### Material provided
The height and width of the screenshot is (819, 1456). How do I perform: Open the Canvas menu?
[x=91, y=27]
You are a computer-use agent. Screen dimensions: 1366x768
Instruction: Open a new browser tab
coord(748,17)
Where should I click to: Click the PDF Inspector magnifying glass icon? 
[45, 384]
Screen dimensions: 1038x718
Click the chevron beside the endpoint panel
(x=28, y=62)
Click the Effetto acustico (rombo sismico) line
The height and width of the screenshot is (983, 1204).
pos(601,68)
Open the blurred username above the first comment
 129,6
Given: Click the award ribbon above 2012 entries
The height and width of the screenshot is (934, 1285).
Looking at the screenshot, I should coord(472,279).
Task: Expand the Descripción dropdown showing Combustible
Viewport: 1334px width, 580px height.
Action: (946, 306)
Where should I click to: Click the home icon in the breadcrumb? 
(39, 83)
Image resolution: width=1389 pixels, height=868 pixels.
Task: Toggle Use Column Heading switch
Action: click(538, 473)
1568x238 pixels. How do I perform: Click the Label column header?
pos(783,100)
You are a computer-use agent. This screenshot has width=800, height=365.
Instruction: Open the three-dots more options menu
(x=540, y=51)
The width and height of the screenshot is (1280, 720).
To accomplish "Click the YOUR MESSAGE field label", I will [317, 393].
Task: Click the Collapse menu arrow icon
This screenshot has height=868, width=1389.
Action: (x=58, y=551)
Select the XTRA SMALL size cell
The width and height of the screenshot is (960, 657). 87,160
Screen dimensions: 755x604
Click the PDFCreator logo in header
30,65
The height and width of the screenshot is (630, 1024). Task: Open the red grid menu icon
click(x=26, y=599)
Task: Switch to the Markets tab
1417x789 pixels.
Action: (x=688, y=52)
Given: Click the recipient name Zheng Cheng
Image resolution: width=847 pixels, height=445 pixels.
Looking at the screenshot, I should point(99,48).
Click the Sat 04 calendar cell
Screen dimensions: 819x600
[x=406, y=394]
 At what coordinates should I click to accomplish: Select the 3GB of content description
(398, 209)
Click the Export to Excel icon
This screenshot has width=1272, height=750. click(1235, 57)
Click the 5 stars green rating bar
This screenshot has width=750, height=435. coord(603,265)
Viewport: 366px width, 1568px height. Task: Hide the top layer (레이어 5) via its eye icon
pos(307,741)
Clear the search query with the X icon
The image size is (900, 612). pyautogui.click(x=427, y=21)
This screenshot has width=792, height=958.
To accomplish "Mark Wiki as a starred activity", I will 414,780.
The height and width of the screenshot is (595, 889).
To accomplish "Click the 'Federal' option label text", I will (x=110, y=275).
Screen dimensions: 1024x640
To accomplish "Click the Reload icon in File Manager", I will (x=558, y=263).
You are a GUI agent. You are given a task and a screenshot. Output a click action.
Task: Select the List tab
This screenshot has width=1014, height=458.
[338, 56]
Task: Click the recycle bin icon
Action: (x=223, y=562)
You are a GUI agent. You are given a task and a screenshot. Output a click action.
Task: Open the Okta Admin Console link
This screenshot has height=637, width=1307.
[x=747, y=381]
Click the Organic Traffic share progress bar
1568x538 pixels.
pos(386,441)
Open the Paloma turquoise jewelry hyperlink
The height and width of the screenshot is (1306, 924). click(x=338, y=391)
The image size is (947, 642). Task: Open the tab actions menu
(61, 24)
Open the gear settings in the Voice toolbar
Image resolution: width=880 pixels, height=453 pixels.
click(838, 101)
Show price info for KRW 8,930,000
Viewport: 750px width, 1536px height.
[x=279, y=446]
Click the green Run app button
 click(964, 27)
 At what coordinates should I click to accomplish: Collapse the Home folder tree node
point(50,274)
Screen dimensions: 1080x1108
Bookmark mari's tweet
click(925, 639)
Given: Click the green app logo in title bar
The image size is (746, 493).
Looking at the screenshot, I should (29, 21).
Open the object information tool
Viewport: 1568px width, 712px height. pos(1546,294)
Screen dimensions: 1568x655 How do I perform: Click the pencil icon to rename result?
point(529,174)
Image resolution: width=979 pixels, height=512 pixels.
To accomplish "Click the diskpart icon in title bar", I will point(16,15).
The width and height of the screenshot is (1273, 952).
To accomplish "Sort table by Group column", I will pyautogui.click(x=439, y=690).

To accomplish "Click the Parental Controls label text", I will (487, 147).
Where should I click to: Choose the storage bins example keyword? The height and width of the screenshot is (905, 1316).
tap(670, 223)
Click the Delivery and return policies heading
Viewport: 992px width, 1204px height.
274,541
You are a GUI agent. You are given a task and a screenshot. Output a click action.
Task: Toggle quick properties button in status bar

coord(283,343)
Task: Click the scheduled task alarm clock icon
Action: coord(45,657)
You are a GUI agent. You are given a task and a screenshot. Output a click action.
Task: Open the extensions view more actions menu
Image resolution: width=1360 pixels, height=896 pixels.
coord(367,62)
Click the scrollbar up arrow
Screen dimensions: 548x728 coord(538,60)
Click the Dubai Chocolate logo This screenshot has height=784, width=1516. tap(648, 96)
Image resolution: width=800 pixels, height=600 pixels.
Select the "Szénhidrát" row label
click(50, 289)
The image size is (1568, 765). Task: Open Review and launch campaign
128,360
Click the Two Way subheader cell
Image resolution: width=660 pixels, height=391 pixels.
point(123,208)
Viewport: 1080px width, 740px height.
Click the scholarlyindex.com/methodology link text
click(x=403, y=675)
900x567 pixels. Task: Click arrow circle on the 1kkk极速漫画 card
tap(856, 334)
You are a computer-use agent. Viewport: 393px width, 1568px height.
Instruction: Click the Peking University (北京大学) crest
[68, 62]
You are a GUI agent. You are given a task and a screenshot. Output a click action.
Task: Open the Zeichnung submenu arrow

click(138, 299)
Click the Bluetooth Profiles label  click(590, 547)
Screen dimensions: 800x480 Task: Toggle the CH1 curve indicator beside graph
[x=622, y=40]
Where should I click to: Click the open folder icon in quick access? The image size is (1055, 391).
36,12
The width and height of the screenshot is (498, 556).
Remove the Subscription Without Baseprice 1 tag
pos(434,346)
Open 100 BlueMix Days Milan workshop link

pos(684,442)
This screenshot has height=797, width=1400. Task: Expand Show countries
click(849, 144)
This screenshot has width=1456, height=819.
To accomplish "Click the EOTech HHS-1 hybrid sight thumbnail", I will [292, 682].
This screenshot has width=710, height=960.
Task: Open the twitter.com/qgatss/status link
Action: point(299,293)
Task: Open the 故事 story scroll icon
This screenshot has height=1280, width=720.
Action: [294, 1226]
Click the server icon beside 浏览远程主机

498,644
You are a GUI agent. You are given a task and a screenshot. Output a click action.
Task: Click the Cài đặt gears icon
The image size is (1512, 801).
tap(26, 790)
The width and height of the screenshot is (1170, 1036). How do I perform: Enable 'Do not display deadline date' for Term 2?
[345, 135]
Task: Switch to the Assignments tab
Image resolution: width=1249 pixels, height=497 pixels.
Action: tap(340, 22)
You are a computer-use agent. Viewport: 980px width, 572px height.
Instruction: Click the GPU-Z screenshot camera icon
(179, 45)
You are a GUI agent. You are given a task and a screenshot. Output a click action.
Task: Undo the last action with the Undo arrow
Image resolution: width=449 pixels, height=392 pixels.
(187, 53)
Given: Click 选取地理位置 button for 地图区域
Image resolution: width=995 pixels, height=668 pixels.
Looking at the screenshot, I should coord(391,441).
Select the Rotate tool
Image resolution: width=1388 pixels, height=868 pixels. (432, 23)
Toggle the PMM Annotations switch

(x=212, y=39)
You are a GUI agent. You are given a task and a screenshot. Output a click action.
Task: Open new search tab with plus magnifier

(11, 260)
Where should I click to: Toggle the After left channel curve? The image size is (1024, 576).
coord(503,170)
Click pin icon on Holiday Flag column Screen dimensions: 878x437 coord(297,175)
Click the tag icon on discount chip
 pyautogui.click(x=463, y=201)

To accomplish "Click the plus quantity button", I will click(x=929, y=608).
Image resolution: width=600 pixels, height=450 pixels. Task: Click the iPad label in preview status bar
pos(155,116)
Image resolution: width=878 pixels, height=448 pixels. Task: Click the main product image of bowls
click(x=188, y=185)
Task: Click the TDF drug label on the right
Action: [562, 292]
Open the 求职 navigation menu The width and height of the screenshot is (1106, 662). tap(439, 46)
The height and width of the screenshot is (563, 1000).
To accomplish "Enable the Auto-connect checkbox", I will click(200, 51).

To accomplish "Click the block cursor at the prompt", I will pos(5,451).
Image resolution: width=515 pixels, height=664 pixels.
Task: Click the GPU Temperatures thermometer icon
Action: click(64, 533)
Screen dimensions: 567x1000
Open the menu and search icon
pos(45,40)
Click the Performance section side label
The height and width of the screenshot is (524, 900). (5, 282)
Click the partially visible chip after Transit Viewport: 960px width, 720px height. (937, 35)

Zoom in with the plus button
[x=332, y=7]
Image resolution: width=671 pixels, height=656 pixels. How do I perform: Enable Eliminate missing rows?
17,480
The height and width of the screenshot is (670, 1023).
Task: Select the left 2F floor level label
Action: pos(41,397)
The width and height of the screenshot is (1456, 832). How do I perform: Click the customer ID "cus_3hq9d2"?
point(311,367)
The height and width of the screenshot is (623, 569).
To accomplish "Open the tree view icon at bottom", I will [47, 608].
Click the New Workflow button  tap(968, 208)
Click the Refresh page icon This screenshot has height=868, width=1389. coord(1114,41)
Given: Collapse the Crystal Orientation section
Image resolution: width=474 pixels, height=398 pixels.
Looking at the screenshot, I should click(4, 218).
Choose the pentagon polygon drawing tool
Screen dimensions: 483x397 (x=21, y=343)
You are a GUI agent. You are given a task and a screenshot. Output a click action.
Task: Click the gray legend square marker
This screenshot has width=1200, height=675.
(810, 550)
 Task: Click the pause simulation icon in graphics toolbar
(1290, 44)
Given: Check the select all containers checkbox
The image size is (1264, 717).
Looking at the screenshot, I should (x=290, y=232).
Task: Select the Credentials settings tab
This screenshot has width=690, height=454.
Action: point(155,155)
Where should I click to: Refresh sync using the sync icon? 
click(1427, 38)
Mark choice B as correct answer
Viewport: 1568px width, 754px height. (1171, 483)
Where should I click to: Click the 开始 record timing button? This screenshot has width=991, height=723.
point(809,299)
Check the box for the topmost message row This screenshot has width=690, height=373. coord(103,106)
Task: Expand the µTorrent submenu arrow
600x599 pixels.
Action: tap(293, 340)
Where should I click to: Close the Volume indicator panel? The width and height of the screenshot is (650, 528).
######
▸ **Work request**
What you return must be the lines above that run from the line with "The height and width of the screenshot is (630, 1024)." to the line with "Screen dimensions: 1024x640", inclusive, each copied exactly.

▸ **Solution**
The height and width of the screenshot is (630, 1024). Task: Open the red grid menu icon
click(x=26, y=599)
Task: Switch to the Markets tab
1417x789 pixels.
Action: (x=688, y=52)
Given: Click the recipient name Zheng Cheng
Image resolution: width=847 pixels, height=445 pixels.
Looking at the screenshot, I should point(99,48).
Click the Sat 04 calendar cell
Screen dimensions: 819x600
[x=406, y=394]
 At what coordinates should I click to accomplish: Select the 3GB of content description
(398, 209)
Click the Export to Excel icon
This screenshot has width=1272, height=750. click(1235, 57)
Click the 5 stars green rating bar
This screenshot has width=750, height=435. coord(603,265)
Viewport: 366px width, 1568px height. Task: Hide the top layer (레이어 5) via its eye icon
pos(307,741)
Clear the search query with the X icon
The image size is (900, 612). pyautogui.click(x=427, y=21)
This screenshot has width=792, height=958.
To accomplish "Mark Wiki as a starred activity", I will 414,780.
The height and width of the screenshot is (595, 889).
To accomplish "Click the 'Federal' option label text", I will (x=110, y=275).
Screen dimensions: 1024x640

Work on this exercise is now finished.